Member of the North Carolina House of Commons
- In office 1829 – 1830

Member of the North Carolina Senate
- In office 1826 – 1827

United States Senator from North Carolina
- In office December 4, 1816 – March 4, 1823
- Preceded by: James Turner
- Succeeded by: John Branch

Deputy Grand Master of the Grand Lodge of North Carolina
- In office December 12, 1802 – December 16, 1808

Personal details
- Born: March 12, 1762 Lunenburg County, Virginia
- Died: Fort Gibson, Indian Territory
- Party: Democratic-Republican Democratic
- Spouse(s): Mary Irwin Rachel Montgomery
- Children: 11

Military service
- Allegiance: United States
- Branch: North Carolina Militia
- Years of service: 1804–1816
- Rank: Major-General
- Wars: War of 1812

= Montfort Stokes =

American politician (1762–1842)

Montfort Stokes (March 12, 1762 – November 4, 1842) was an American Democratic (originally Democratic-Republican) politician who served as U.S. Senator from 1816 to 1823, and the 25th governor of North Carolina from 1830 to 1832.

== Biography ==
Born in Lunenburg County, Virginia, Stokes was the youngest of the eleven children of David Stokes, a military officer and judge. At the age of 13, he enlisted in the merchant navy. During the American Revolution, he was captured by the British and confined for seven months on the prison ship in New York Harbor. He also served as a major-general of North Carolina Militia from 1804 to 1816.

After the Revolutionary War, Stokes settled in Salisbury, North Carolina, farmed, served as clerk of court, and studied law.
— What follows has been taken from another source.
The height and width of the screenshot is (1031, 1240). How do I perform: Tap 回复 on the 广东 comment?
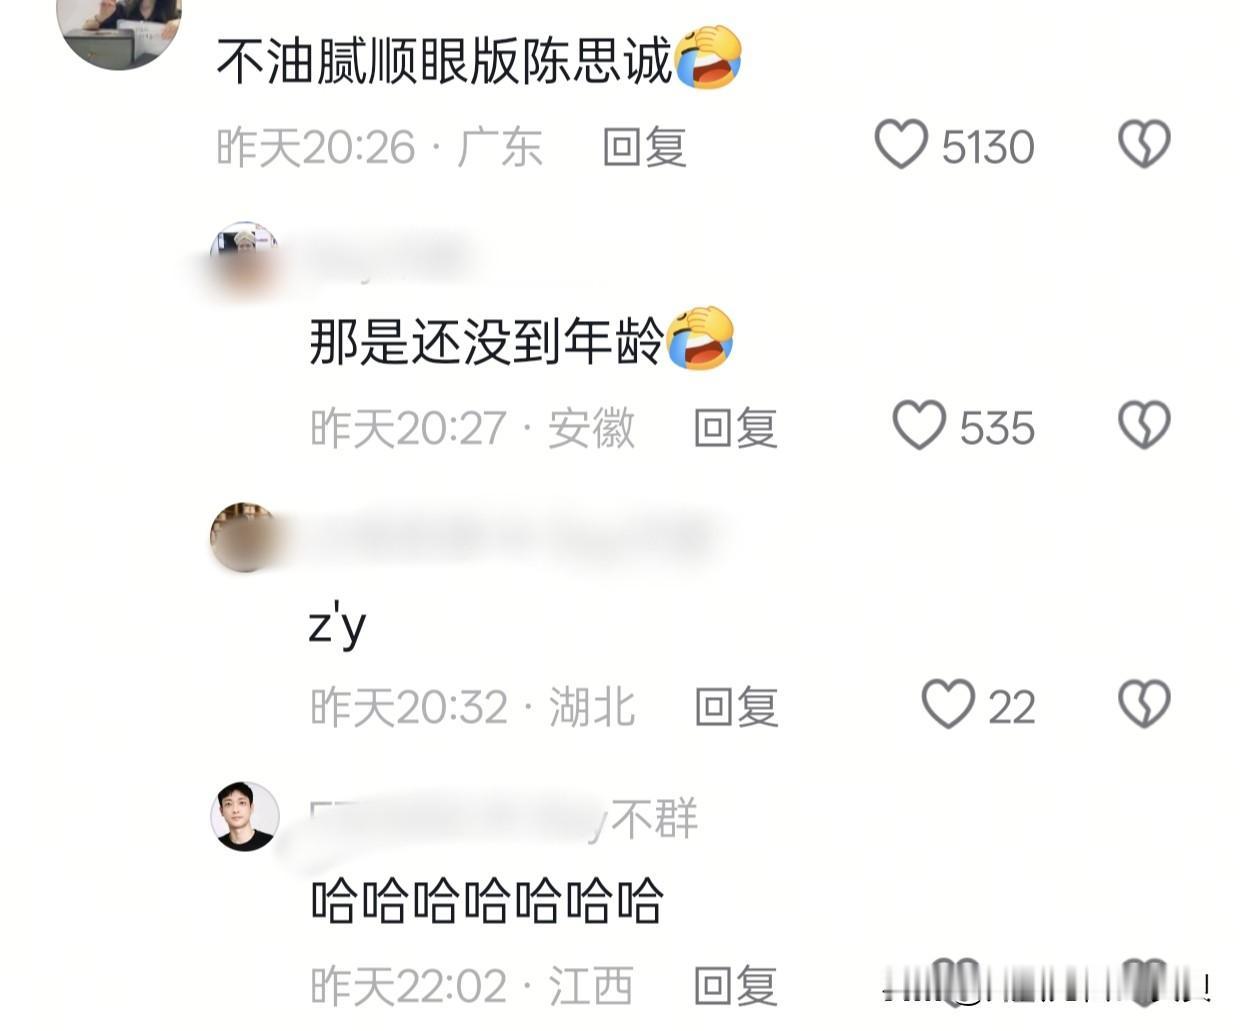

There, he first met Andrew Jackson, a fellow lawyer. He served as assistant clerk in the North Carolina Senate from 1786 to 1790, was a U.S. House candidate in 1793, and as clerk from 1799 to 1816, until he was elected to the United States Senate following the resignation of James Turner. He served the remaining few months of Turner's term and then a full term in the Senate, but was defeated for re-election by the legislature in 1823. He had previously been elected to the Senate in 1804, but had declined the seat. During his Senate term Stokes changed his residency from Salisbury to Wilkesboro, North Carolina, in the foothills of the Blue Ridge Mountains.
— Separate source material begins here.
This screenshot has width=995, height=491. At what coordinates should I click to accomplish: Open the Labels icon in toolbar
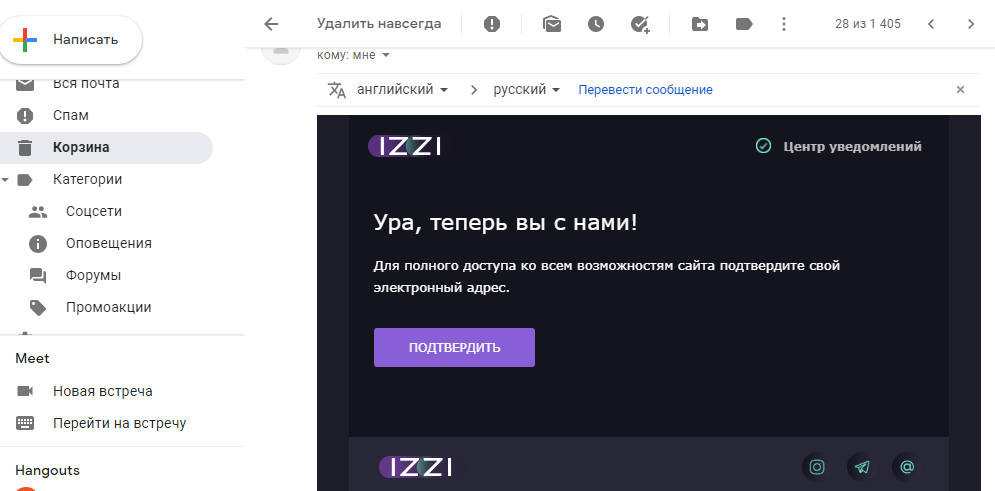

Stokes was then elected to the North Carolina General Assembly; he represented Wilkes County in the North Carolina Senate from 1826 to 1827 and the North Carolina House of Commons from 1829 to 1830.

In 1830, Stokes was elected Governor by the General Assembly on the ninth ballot, defeating Cadwallader Jones and Richard Dobbs Spaight Jr. Stokes faced Spaight for re-election again the following year and was elected by a narrow margin (98–93). During his term in office, Stokes supported construction of canals along the North Carolina Coast; he simultaneously served as president of the University of North Carolina Board of Trustees.
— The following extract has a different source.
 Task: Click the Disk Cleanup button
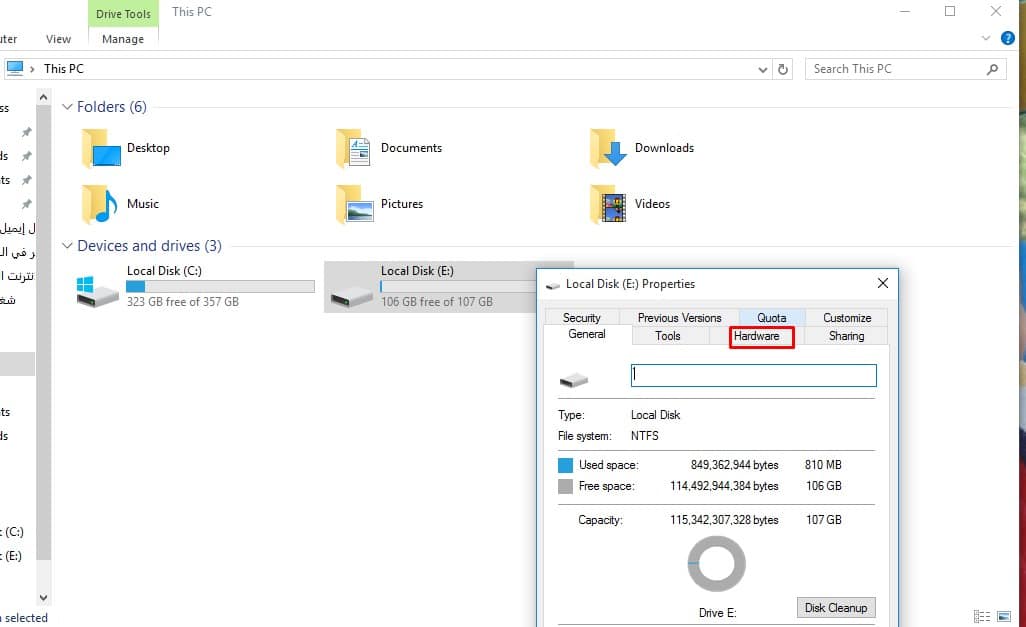coord(836,608)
A strong supporter of President Andrew Jackson, Governor Stokes urged the state legislature to support Jackson's anti-nullification position; Stokes was named by Jackson to head the Federal Indian Commission, overseeing relocation and resettlement of Indian tribes from the American southeast, and resigned as governor on November 19, 1832.

With his new position, Stokes moved to Fort Gibson in the Arkansas Territory (present day Oklahoma) and advocated for the Cherokee, Seneca, Shawnee, and Quapaw tribes. He died in November 1842 and is buried near Fort Gibson. Stokes is believed to be the only soldier of the American Revolutionary War buried in Oklahoma.

== Personal life ==
Stokes first married Mary Irwin and they had one daughter. After his wife died, he married Rachel Montgomery (1776–1862) and they had five sons and five daughters. His son, Montfort Sidney Stokes, fought as major in the Mexican–American War and died in 1862 in the Civil War as colonel of the 1st North Carolina Infantry Regiment. Stokes was the uncle of General Joseph Montfort Street, an influential Indian Agent on the Mississippi River.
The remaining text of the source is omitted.